Domestic labor migration is no longer a one-way workers' movement from rural to urban areas to work in manufacturing hubs. It also includes workers who return to their hometowns, villages, or provinces, as mobile global capital expands and sets up factories in poor provinces to take advantage of even lower wages. This circular rural-urban-rural labor migration has occurred in Vietnam, China, and other countries.

In Vietnam, as of 2009, about 47.7 million people worked in all economic sectors, while 6.85 million worked in manufacturing, second only to agriculture and forestry Most manufacturing workers were in textile/apparel and leather shoe factories in export processing zones (EPZs) and industrial zones (IZs); they earned very low wages, on average less than US$100 per month. Over 60 percent of the workforce in 140 EPZs and IZs nationwide are young females, around 20-35 years old, from poor provinces in the northern and central regions of Vietnam. Most domestic migrants found work through both informal channels (families and friends) and a formal recruitment process in which they had to pay (mostly state-owned) recruitment companies around US$50 to secure their jobs. Most foreign-owned suppliers are from Taiwan, Japan, South Korea, and Hong Kong. Recent trends show that many suppliers have established factories in rural areas to get access to even cheaper labor in provinces such as Tra Vinh, Long An, Thanh Hoa, and Quang Ngai, far from the global cities such as Ho Chi Minh City and Hanoi, which now have developed labor shortages.

However, workers are not victims: they have agency and have been rising up against both management and governments to fight for their rights and human dignity. This is not exclusive to Vietnam: there have been protests in China, Bangladesh, Cambodia, Thailand, and Mexico. In each country, workers develop strategies and tactics to fight for their rights and dignity that reflect the political and economic conditions of the factories' locations. In Vietnam, workers have developed strategies and tactics that reflect Vietnam's socialist past and market-oriented present.
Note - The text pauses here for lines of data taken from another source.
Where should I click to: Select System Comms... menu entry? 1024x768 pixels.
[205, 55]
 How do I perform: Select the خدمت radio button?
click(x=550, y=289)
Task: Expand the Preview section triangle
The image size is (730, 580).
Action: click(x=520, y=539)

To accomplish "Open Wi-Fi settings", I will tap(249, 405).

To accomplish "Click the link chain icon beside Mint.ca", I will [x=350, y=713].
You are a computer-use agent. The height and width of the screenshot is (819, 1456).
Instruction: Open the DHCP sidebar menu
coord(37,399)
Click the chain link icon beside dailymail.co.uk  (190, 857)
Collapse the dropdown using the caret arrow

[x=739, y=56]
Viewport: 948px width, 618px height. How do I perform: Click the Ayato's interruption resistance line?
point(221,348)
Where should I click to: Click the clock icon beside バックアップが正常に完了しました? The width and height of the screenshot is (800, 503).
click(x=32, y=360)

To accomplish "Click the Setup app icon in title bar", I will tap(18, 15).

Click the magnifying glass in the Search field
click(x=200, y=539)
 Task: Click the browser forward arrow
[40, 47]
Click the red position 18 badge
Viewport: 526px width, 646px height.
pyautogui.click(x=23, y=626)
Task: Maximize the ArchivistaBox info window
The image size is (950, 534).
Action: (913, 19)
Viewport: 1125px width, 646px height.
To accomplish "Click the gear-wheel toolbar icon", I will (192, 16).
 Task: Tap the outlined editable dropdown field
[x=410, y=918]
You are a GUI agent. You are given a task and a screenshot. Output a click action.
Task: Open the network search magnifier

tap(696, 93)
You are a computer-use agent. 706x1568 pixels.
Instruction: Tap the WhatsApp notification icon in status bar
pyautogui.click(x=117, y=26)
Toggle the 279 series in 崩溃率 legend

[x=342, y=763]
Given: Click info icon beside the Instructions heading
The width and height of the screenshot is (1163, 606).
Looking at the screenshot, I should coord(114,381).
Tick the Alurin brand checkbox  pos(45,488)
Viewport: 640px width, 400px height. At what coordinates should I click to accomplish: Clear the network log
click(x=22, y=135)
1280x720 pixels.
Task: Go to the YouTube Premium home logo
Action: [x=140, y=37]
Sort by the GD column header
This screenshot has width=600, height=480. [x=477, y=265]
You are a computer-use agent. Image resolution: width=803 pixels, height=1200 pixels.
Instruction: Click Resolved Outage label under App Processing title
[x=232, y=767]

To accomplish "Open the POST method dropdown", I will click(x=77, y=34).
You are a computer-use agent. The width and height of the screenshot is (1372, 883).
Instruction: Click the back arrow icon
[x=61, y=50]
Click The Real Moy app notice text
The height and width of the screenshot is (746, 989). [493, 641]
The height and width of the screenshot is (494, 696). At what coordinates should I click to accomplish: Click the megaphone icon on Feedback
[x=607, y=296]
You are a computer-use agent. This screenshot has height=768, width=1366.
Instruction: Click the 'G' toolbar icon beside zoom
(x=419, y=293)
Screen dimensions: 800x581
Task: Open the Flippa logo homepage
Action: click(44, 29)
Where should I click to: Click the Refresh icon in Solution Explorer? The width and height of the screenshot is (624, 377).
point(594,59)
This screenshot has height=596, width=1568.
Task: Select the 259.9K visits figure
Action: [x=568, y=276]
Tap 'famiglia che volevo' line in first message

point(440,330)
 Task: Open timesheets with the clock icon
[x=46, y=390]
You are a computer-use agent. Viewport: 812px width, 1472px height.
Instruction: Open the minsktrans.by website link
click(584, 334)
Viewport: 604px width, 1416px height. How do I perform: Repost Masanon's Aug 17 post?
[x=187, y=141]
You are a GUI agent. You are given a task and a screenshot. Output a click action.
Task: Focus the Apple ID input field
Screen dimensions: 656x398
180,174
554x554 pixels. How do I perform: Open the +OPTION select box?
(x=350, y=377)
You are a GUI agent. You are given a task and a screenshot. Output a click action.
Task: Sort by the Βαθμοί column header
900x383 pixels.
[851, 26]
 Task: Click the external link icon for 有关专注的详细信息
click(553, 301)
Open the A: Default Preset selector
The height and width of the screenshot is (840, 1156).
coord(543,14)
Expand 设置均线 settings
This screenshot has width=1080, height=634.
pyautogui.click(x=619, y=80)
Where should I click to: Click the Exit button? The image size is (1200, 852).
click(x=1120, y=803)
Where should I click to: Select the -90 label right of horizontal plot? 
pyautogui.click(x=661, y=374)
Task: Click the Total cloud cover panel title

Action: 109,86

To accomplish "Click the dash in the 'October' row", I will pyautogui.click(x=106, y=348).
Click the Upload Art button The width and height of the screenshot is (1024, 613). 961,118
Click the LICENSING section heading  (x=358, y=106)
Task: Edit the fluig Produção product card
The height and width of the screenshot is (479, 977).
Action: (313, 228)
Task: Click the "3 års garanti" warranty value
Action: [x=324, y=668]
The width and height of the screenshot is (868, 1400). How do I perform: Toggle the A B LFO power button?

The common reasons for strikes in those countries have concerned labor rights (pay, work hours, working conditions, labor contracts, overtime compensation, daily productivity targets, meals, fines as disciplinary action, apprenticeship period) and non-wage benefits (social security, health and unemployment insurance, paid leaves, meals at work). The Vietnamese workers invoked the bonus and benefits they used to receive under the socialist system, such as the 13 th month pay (usually given around the Vietnamese Lunar New Year), and demanded to be treated with dignity and respect. They have also exposed physical and verbal abuses by foreign experts, managers, and owners.

The minimum wage strike waves that started in the middle of the past decade galvanized the collective action of hundreds of thousands of workers in EPZs and IZs in Ho Chi Minh City In 2006, workers in three foreign-owned shoe factories in a Ho Chi Minh City export processing zone sparked a series of minimum wage strikes. Up until then, the minimum wage in the foreign direct investment (FDI) sector had been frozen for seven years (1999-2005) at less than US$40 per month. While on the surface these strikes were staged against FDI owners, in reality, by demanding higher minimum wages, these strikes were actually against the state policy. In 2007, workers demanded raises in wages to compensate for spiralling inflation, which led to the Prime Minister's decision to adjust wages for inflation, effective in January 2008. Again, in 2008, workers went on strike to expose FDI factories that refused to implement the inflation-adjustment decision or did not implement the adjustment properly.

But the minimum wage strike waves have had some larger implications for workers in all sectors in Vietnam. First, higher minimum wages are not only adjusted for inflation, but also tied to correspondingly higher social benefits, such as social insurance and health benefits. The 2006 minimum wage strike resulted in the establishment of an automatic annual increase in the minimum wage that adjusts for inflation: every November, the state announces the minimum wage increases (for both FDI and domestic sectors) to take effect in January of the following year. Second, the minimum wage strikes have forced the state to bridge the disparity between the minimum wage levels in the FDI sector and those in the state and domestic private sectors (which are lower than the FDI rates), which is expected to reach parity by 2012. Moreover, as foreign-invested factories expanded to poor provinces outside of big cities to take advantage of even lower minimum wage requirements, strikes spread beyond Ho Chi Minh City and Hanoi. In short, workers' agency in Vietnam shows that when workers took ownership of their rights and responsibilities, they effectively secured positive responses from the labor newspapers, the labor unions, and the Ministry of Labor.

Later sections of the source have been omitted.